What I think should happen, and what I think will happen are often two vastly different things unfortunitly

----------


## JWB

> Do you really think this gutless, socialist government will risk upsetting its 2nd biggest "trading partner"? I doubt it. NZ is for sale and the buyers want it unconditional except for everyone else. They need a shot of reality, but this govt won't squeeze the trigger, I betcha. OIO should be sending in the troops, but nah, we sell China too much milk to risk it. Weak cunts will just procrastinate and waffle until we just get tired of it and roll over like good little pekignese.


If you are a Capitalist Cheerleader, as your post implies, how can you possibly object to a fellow capitalist exercising their property rights?

To everyone else who believes that the OIO is anything more than a political rubber stamp, I suggest that you submit yourself to therapy. For those naive souls, the information that the OIO is completely funded through applicant fees might help understanding. Is Anneliese McClure going to turn down income? 

We have what we deserve!

----------


## johnd

If you want to walk in there, just do it.  Just take the most direct path that gets you there effectively. What are they going to do? Take you to court?
You could always claim ignorance of the law, thats pretty much what Mr Wong is doing.
Wish I'd known when I walked up to the Pinnacles, i would have put my foot in his paddock through the fence and gone "NAH na na nan nAH NAH
That'd show him.

----------


## Brian

> If you want to walk in there, just do it.  Just take the most direct path that gets you there effectively. What are they going to do? Take you to court?
> You could always claim ignorance of the law, thats pretty much what Mr Wong is doing.
> Wish I'd known when I walked up to the Pinnacles, i would have put my foot in his paddock through the fence and gone "NAH na na nan nAH NAH
> That'd show him.


Its a long walk if you go to the pinnacles via Kawakawa.

----------


## Russian 22.

> If you want to walk in there, just do it.  Just take the most direct path that gets you there effectively. What are they going to do? Take you to court?
> You could always claim ignorance of the law, thats pretty much what Mr Wong is doing.
> Wish I'd known when I walked up to the Pinnacles, i would have put my foot in his paddock through the fence and gone "NAH na na nan nAH NAH
> That'd show him.


Ignorance of the law isn't really a valid defense.

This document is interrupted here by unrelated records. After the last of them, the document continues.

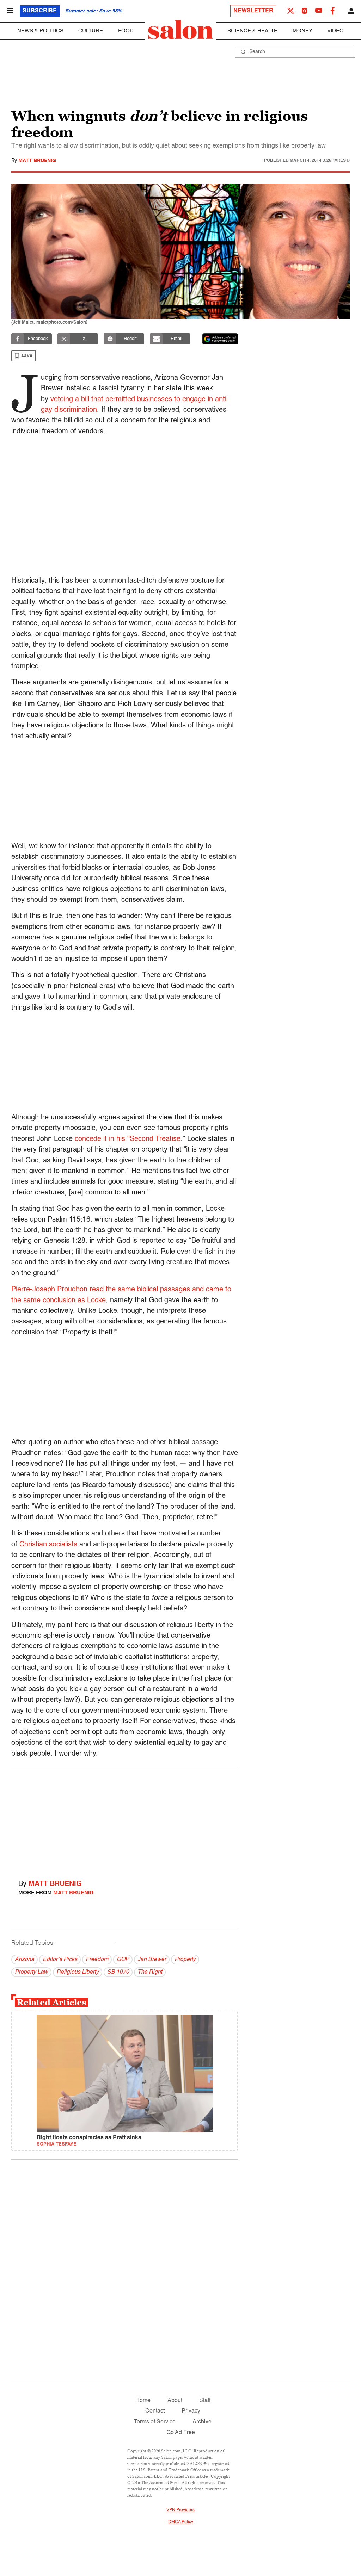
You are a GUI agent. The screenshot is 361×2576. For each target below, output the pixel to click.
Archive (202, 2422)
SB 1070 (118, 1972)
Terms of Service (155, 2422)
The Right (149, 1972)
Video (335, 30)
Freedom (97, 1959)
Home (143, 2400)
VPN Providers (180, 2510)
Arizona (24, 1959)
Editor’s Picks (60, 1959)
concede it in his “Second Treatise (127, 1139)
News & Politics (40, 30)
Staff (204, 2400)
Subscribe (40, 11)
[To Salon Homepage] (180, 29)
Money (302, 30)
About (174, 2400)
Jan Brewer (151, 1959)
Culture (90, 30)
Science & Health (252, 30)
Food (126, 30)
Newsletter (253, 11)
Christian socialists (48, 1544)
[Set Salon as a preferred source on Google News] (220, 338)
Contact (155, 2411)
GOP (123, 1959)
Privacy (191, 2411)
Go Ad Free (180, 2432)
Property (185, 1959)
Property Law (31, 1972)
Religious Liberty (77, 1972)
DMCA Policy (180, 2522)
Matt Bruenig (37, 160)
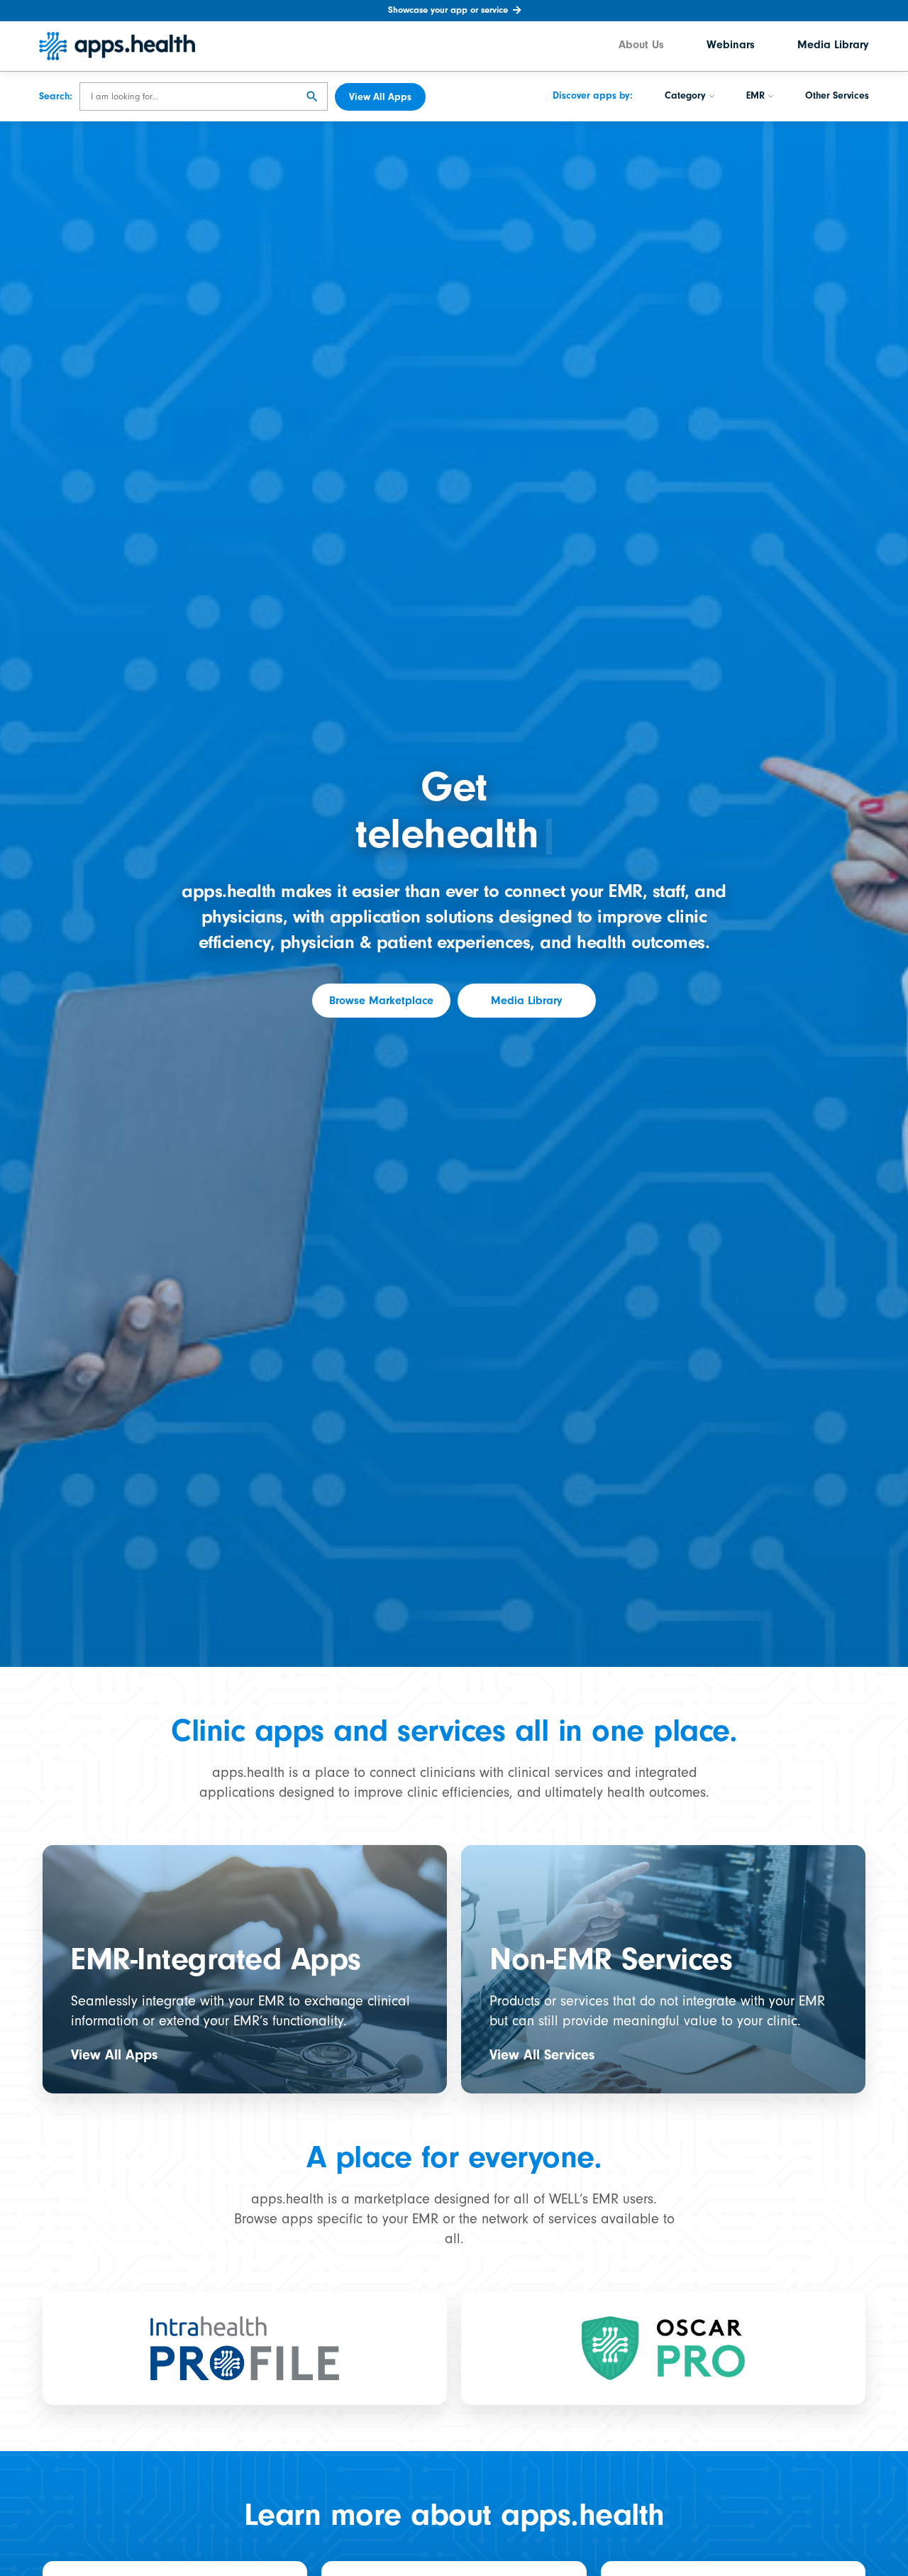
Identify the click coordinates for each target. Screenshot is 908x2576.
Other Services (837, 97)
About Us (641, 46)
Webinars (731, 46)
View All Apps (114, 2055)
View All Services (541, 2055)
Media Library (833, 46)
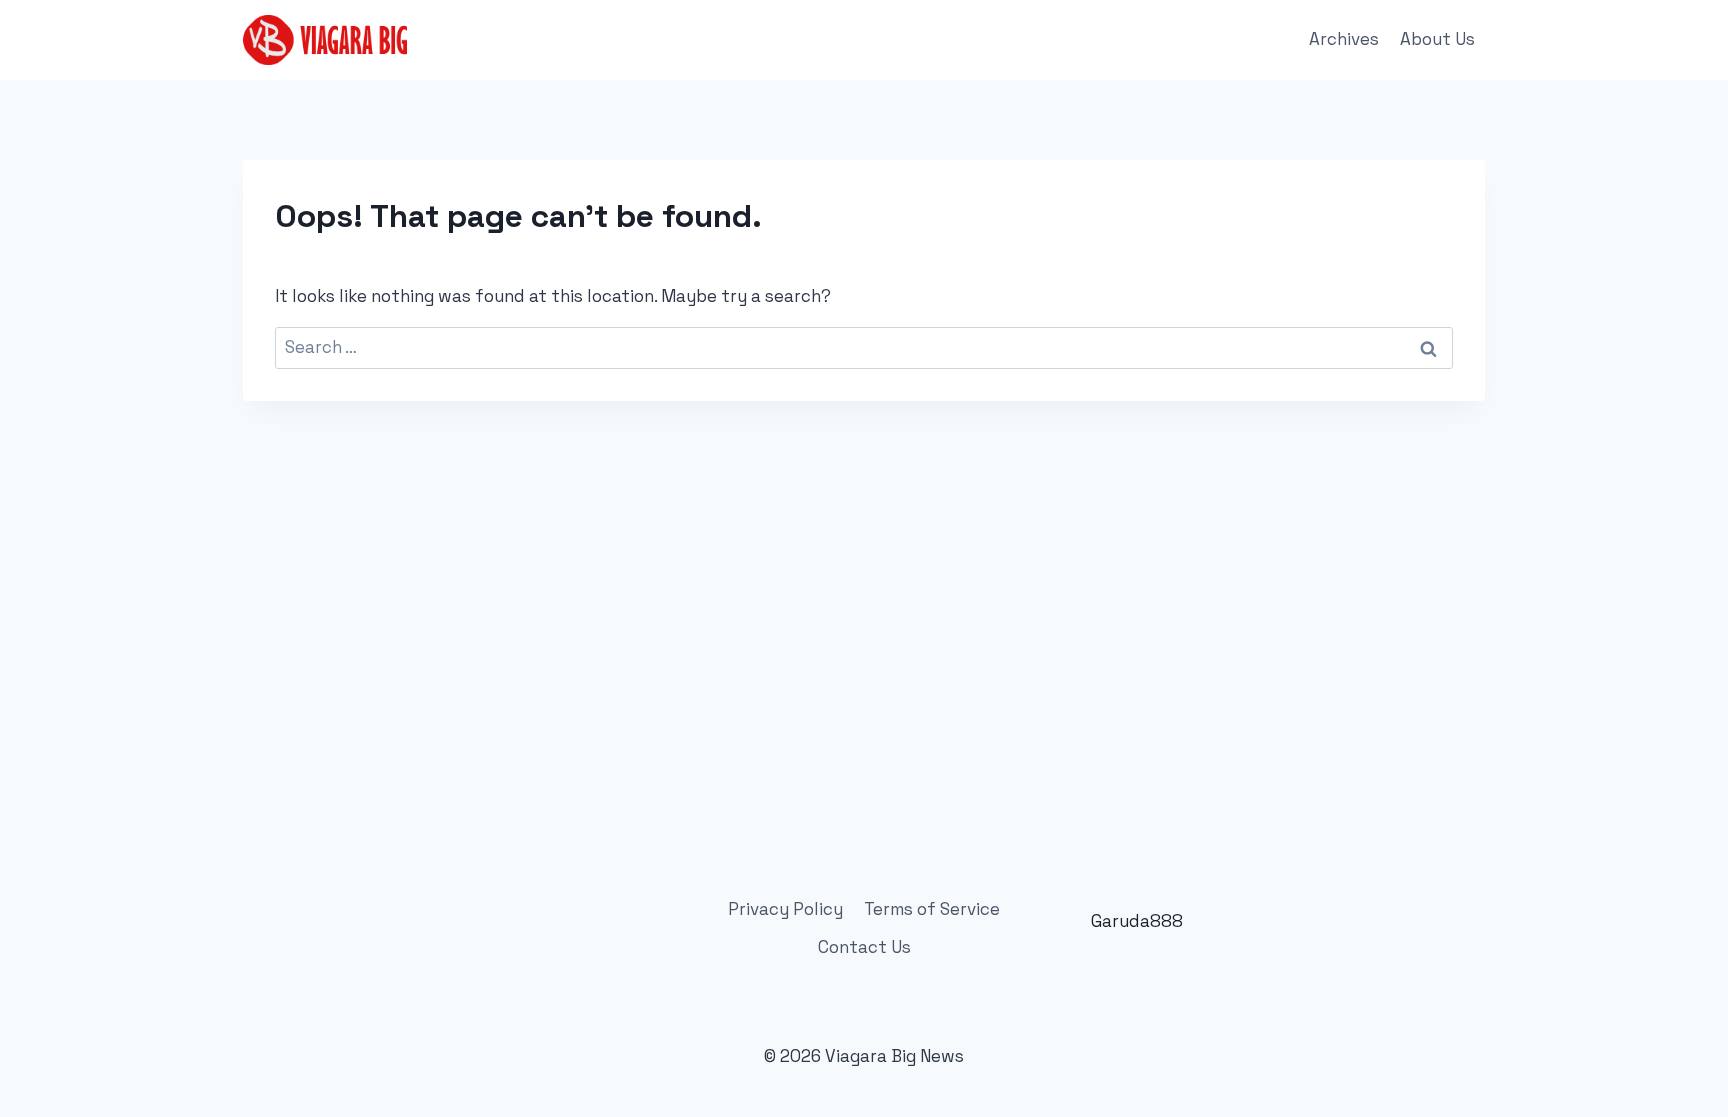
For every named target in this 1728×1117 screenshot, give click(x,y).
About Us (1437, 39)
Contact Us (864, 947)
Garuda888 (1137, 921)
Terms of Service (932, 909)
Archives (1344, 39)
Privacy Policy (785, 909)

Sent from my TA-1024 using Tapatalk

----------


## johnd

Jesus wept, sorry I made a comment.


 But go on hate on me not the poor misunderstood foreign owner thats done the Wong thing

----------


## Woody

Can I hear twanging and pinging noises?

----------


## rewa

I have friends and family in China, they call us "strawberrys" over there, because we collapse easily... Rich clowns all over the world, act like "Eric".. I've come across plenty of Our Own, in this country , with exactly the same attitude and behaviour. The best we can do, is to immediately start lobbying the appropriate Ministers, plus get National Radio involved before any deals are done. The media can be a powerfull tool, everyone would get pissed really fast if this was being talked about on air, and he would get what he deserves pretty quickly. I'll bet "this" PM isnt playing golf with them like the last one, and Aruveda is controlling the milk-scene over there now, after careful marketing of the botulism-scare through that Silk-Purse whose husband owns most of it.TXT National Radio :2101

----------


## Brian

He's not from China He's a British National from Hongkong.

----------


## Russian 22.

> Jesus wept, sorry I made a comment.
> 
> 
>  But go on hate on me not the poor misunderstood foreign owner thats done the Wong thing


If you read what I say then you will notice that I was saying that not knowing what the law is isn't a valid defense if you're charged.

I never said anything about walking on the land.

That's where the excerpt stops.